▸ Work required: Going through the entries below, copy out each line that contains "reuteriΔackA".

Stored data
*** Block opens ***

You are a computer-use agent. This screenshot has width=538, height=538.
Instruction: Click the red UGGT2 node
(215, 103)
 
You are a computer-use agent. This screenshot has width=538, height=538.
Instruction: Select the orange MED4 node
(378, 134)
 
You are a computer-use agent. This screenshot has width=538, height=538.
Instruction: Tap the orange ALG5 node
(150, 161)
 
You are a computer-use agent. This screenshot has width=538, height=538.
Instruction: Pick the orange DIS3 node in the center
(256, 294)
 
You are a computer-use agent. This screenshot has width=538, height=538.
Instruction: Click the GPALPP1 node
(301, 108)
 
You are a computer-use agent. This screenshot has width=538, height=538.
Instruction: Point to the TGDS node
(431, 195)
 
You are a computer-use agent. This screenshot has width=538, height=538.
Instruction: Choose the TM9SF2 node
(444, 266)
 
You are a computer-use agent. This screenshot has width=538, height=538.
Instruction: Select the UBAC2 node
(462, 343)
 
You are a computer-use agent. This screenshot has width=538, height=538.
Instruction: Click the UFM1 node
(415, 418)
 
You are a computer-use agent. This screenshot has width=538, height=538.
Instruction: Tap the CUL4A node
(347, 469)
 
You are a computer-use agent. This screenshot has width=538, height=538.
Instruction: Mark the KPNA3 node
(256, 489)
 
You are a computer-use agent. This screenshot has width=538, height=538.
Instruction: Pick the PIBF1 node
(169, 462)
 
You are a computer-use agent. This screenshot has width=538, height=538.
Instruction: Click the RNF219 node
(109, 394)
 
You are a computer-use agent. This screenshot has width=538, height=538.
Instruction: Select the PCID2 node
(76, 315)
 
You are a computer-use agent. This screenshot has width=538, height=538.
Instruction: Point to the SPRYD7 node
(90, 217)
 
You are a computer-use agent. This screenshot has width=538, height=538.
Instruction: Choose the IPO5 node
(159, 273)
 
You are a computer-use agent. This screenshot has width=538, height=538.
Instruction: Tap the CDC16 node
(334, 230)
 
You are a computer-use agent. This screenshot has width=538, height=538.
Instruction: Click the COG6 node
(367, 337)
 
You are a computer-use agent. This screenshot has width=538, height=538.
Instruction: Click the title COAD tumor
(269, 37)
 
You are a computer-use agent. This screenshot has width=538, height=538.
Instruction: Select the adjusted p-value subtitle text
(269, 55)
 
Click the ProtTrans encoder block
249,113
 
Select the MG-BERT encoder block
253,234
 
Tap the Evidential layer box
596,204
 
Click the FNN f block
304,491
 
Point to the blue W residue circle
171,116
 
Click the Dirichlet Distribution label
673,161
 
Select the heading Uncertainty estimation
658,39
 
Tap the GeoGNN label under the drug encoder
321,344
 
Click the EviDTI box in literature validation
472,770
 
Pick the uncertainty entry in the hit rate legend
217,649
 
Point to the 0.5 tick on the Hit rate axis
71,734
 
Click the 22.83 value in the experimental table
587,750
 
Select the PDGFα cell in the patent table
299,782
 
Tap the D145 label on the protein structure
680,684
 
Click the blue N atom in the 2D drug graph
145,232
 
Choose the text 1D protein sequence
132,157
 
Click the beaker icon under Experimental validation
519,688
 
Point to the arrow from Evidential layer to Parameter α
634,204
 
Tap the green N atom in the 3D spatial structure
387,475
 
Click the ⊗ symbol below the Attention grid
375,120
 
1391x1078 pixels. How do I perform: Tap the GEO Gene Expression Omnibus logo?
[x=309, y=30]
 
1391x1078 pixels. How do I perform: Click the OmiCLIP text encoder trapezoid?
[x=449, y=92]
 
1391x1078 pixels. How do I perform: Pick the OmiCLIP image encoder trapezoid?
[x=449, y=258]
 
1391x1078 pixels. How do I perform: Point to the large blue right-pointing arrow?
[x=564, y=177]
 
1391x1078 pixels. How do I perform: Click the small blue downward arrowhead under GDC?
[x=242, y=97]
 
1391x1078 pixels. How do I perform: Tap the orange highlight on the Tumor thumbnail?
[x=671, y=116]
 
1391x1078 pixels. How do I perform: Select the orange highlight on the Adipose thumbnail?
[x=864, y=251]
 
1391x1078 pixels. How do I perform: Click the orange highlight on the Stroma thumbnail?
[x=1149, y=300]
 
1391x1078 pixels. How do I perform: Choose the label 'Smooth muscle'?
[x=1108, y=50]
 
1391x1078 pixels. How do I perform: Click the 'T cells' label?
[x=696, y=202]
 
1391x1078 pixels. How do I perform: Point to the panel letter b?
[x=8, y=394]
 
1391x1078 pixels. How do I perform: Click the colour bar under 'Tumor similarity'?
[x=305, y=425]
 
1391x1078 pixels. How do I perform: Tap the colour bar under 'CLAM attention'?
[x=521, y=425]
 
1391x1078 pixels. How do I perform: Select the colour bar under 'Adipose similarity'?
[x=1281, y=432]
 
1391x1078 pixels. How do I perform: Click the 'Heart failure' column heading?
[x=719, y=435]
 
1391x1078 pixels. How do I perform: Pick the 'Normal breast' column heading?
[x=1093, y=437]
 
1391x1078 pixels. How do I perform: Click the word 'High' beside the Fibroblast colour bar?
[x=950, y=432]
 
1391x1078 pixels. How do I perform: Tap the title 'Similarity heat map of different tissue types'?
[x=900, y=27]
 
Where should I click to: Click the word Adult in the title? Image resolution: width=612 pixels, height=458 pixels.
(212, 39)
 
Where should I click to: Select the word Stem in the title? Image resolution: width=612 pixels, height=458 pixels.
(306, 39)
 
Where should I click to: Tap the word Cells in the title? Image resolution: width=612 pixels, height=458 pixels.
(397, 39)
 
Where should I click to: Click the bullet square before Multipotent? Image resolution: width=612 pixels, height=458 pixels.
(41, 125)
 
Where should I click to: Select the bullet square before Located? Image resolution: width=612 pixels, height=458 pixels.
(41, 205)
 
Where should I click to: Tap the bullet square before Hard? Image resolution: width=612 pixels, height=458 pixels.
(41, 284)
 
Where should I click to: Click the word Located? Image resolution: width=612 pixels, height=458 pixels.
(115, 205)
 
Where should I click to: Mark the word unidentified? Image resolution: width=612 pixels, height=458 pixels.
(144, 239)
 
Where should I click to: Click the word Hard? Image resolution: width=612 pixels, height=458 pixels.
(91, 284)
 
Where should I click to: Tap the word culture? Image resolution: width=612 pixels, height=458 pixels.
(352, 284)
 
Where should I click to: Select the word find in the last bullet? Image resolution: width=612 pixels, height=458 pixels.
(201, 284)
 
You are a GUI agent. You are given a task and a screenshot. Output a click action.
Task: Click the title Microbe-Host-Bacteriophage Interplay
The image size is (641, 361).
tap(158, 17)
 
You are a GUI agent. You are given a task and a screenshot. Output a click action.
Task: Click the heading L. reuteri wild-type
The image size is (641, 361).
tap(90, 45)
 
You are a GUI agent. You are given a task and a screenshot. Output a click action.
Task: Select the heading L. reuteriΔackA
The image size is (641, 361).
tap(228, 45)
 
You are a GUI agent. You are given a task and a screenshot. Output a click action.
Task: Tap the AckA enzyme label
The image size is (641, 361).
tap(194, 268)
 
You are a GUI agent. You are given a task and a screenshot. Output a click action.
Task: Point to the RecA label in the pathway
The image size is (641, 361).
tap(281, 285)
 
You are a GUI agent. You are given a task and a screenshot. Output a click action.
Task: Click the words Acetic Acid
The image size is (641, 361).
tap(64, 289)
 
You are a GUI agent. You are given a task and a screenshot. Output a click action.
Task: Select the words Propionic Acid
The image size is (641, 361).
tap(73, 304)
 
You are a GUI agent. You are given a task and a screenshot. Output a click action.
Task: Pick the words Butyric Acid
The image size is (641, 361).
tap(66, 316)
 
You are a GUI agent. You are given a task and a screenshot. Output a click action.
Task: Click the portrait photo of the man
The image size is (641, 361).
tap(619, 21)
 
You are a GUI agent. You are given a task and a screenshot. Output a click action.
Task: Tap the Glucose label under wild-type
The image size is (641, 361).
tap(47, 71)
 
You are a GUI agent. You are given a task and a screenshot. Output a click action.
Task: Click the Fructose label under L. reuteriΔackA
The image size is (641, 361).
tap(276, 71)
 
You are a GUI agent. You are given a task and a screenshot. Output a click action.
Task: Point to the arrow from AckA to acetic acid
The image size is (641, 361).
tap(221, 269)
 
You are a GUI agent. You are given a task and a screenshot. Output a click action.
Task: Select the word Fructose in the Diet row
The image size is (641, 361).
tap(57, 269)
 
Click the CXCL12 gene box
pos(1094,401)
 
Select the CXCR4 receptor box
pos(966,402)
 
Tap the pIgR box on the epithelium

*** Block closes ***

▸ Written response:
Task: Select the heading L. reuteriΔackA
Task: Click the Fructose label under L. reuteriΔackA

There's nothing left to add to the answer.